> **Data supplied**:
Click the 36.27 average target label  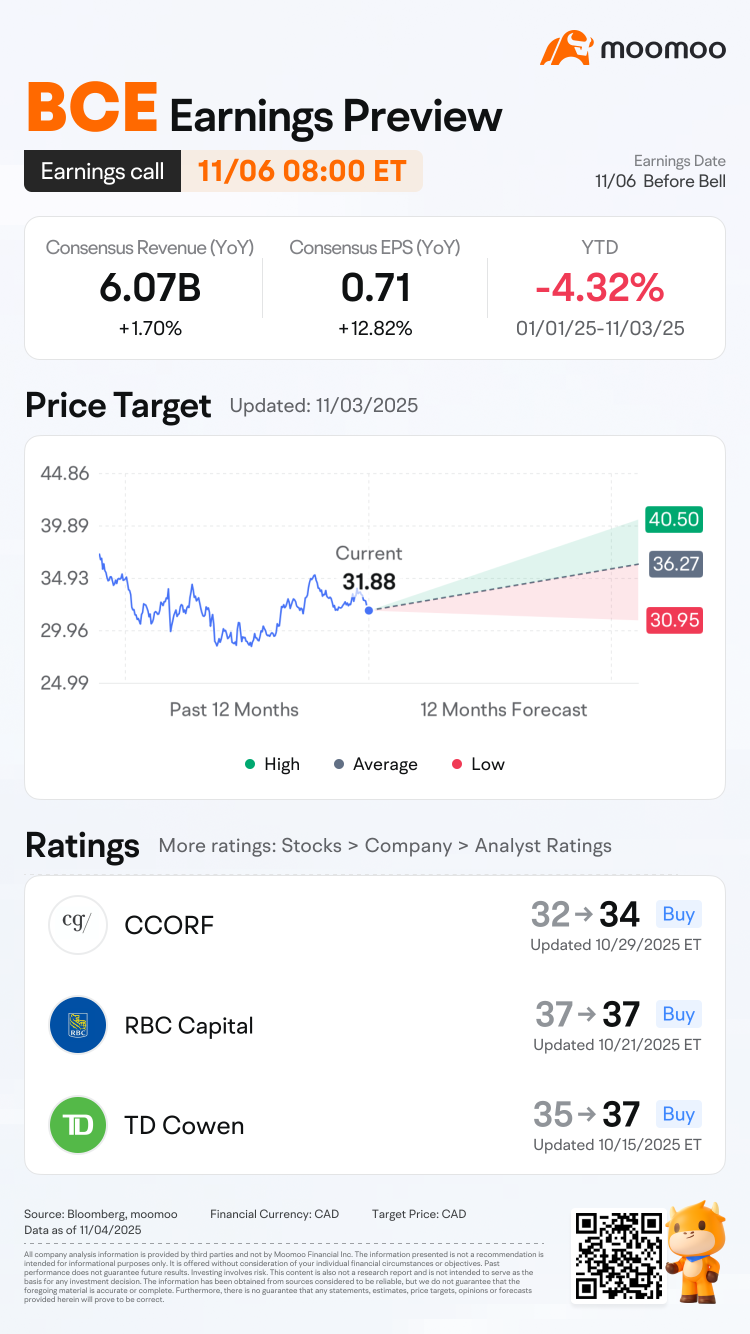point(675,564)
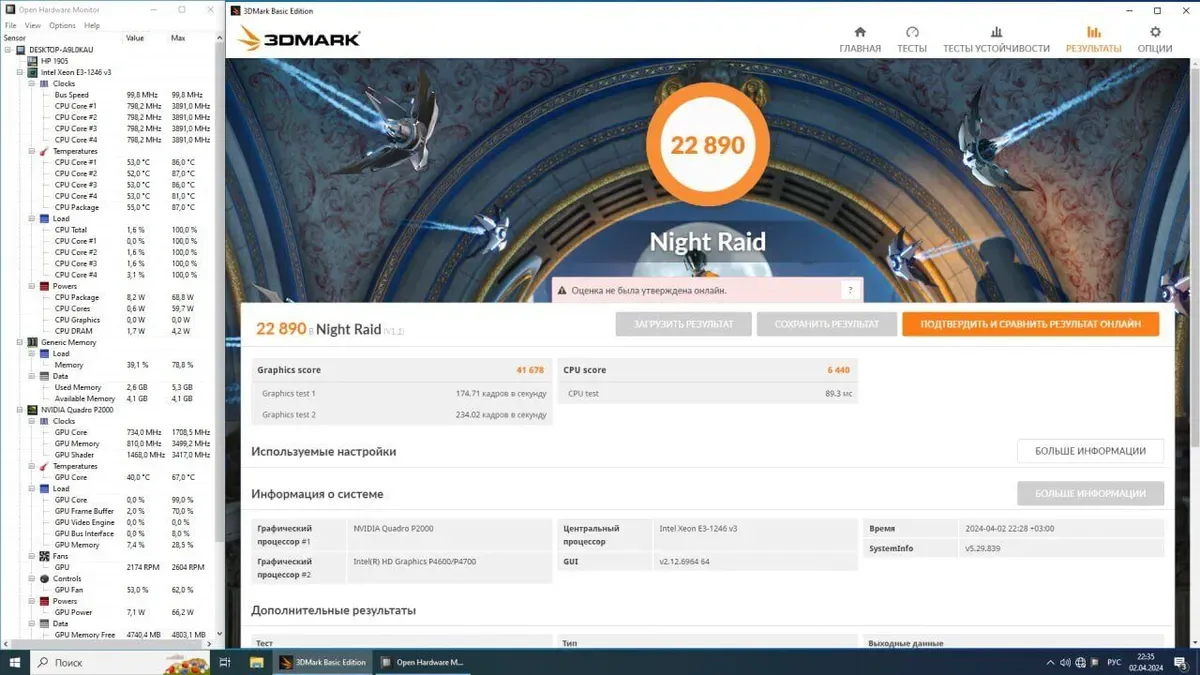Open File Explorer from the taskbar
Screen dimensions: 1200x675
pos(256,662)
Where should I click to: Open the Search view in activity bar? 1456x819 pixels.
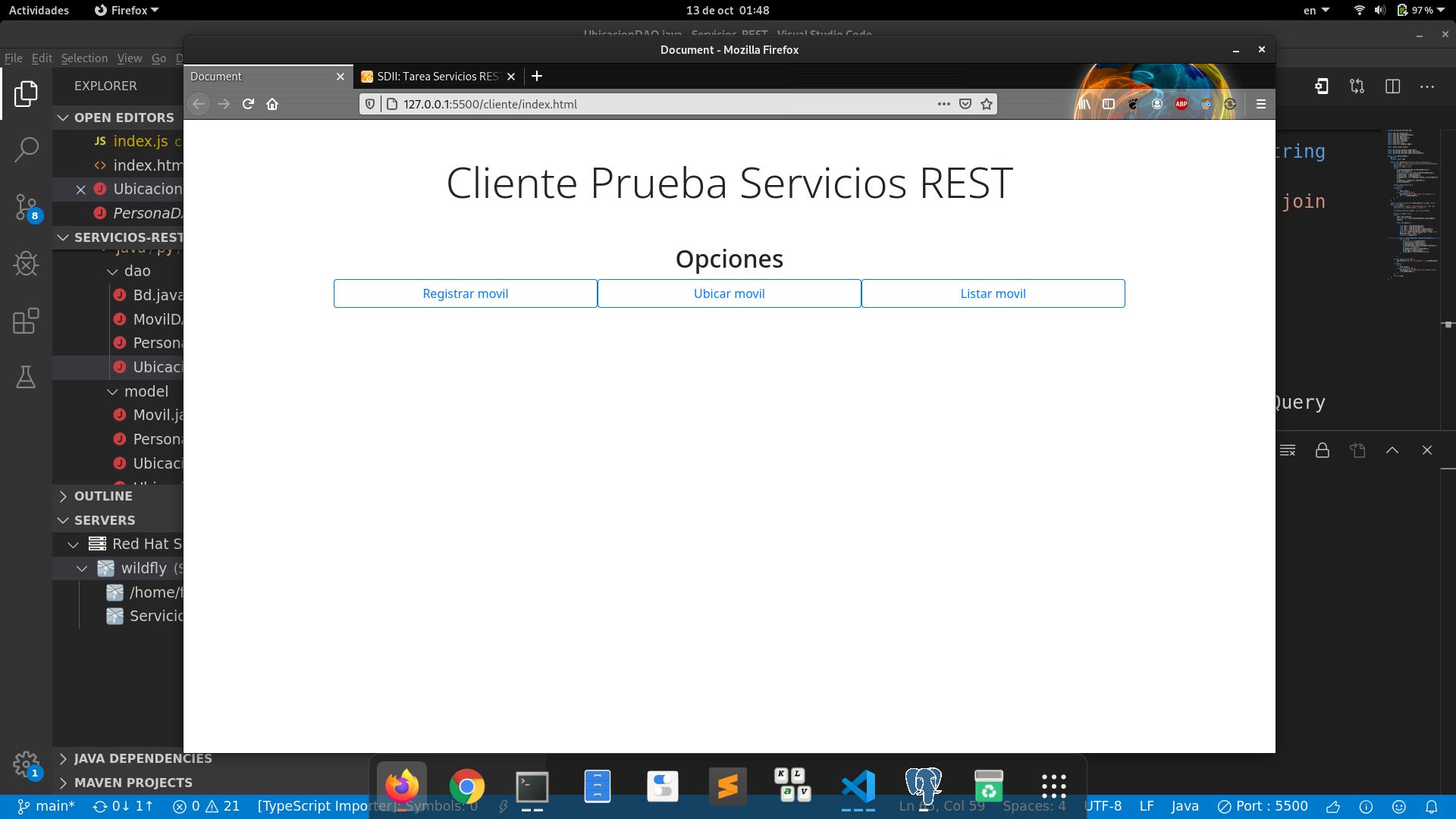(26, 149)
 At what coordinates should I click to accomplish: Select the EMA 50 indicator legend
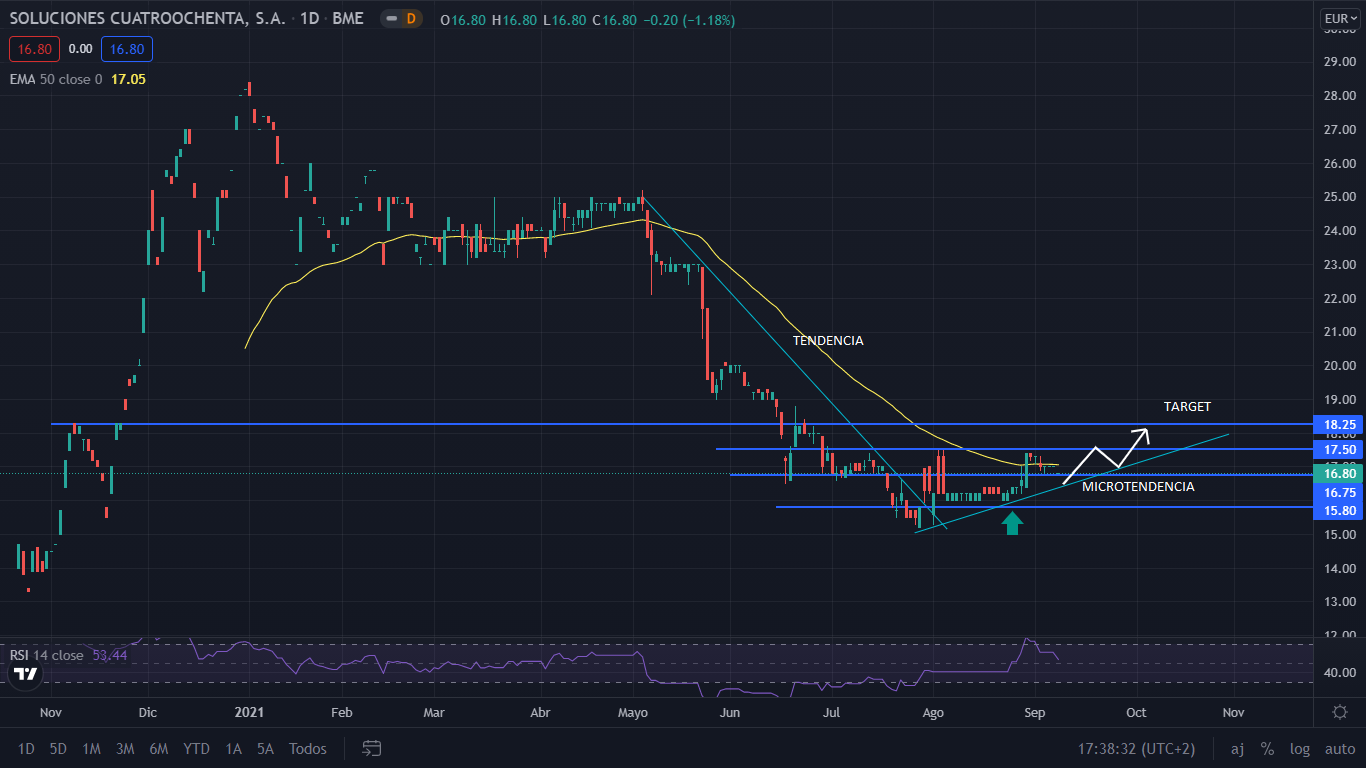click(55, 79)

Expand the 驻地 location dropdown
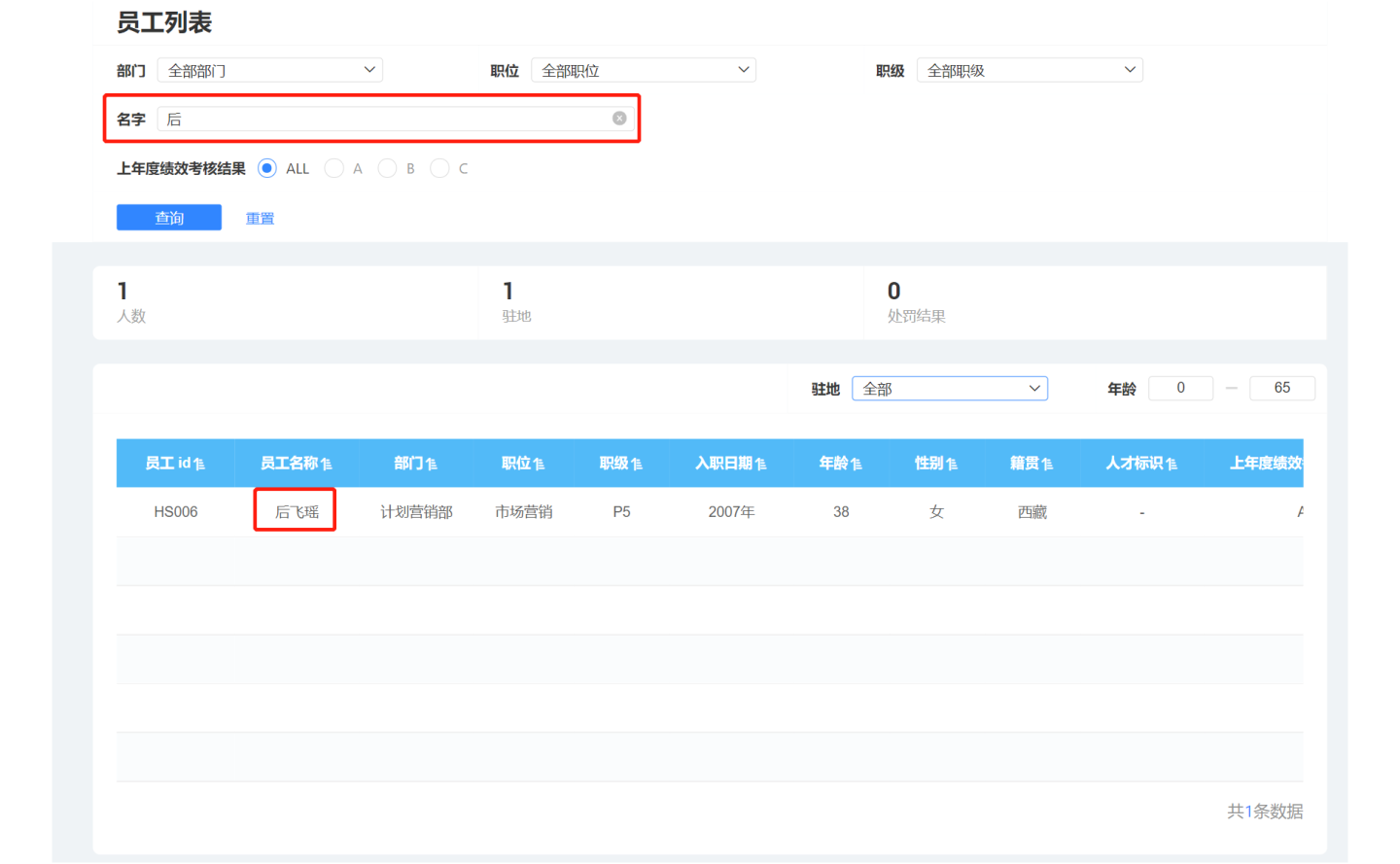(x=950, y=389)
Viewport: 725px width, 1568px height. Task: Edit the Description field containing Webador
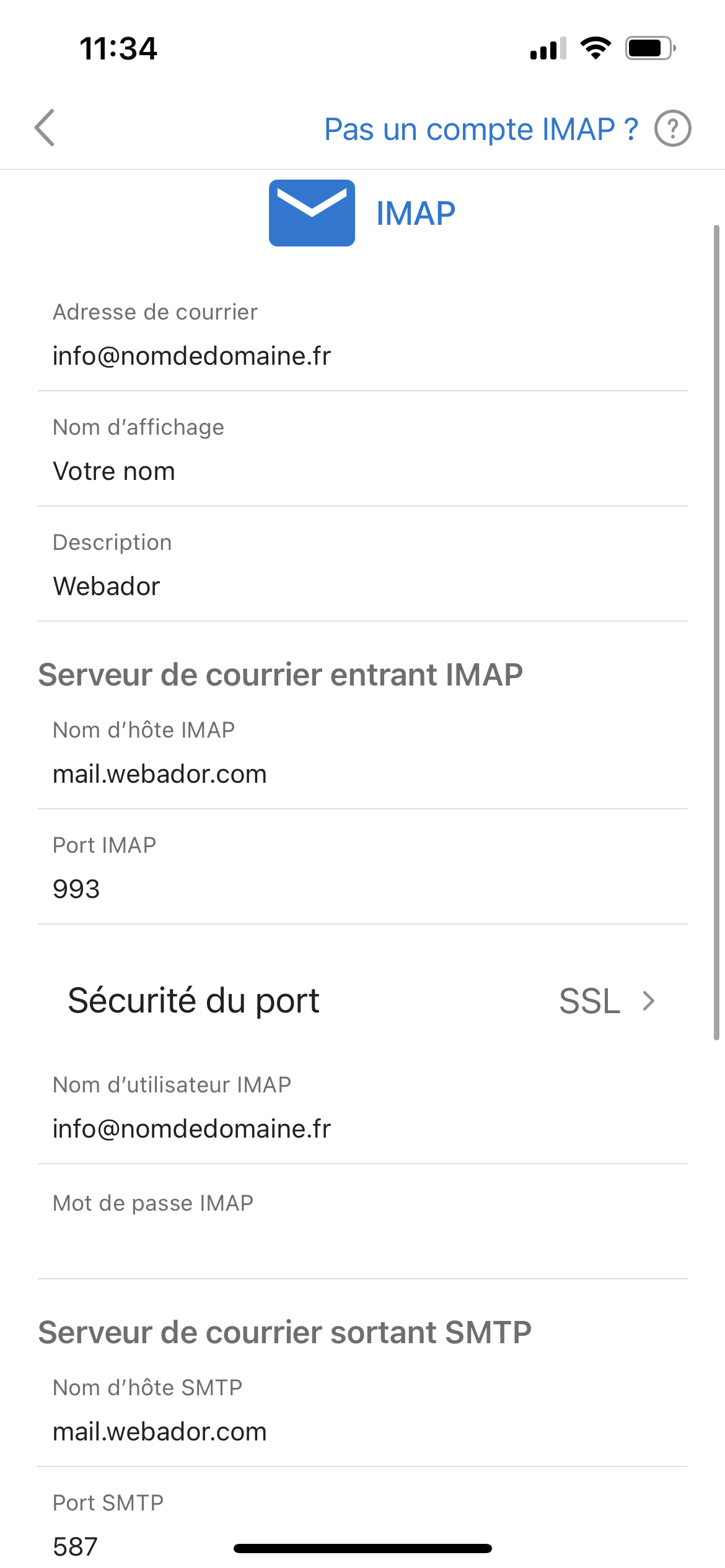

> **The task**: Lay out the stretch from the line containing "At what coordinates" through the end of the records as a JSON list of strings, one string per line, with blank lines omitted. Exclude the pictures from the answer.

> **Response**:
[
  " At what coordinates should I click to accomplish: Select the EMA 50 indicator legend",
  "click(55, 79)",
  "Expand the 驻地 location dropdown",
  "(x=950, y=389)",
  "Viewport: 725px width, 1568px height. Task: Edit the Description field containing Webador"
]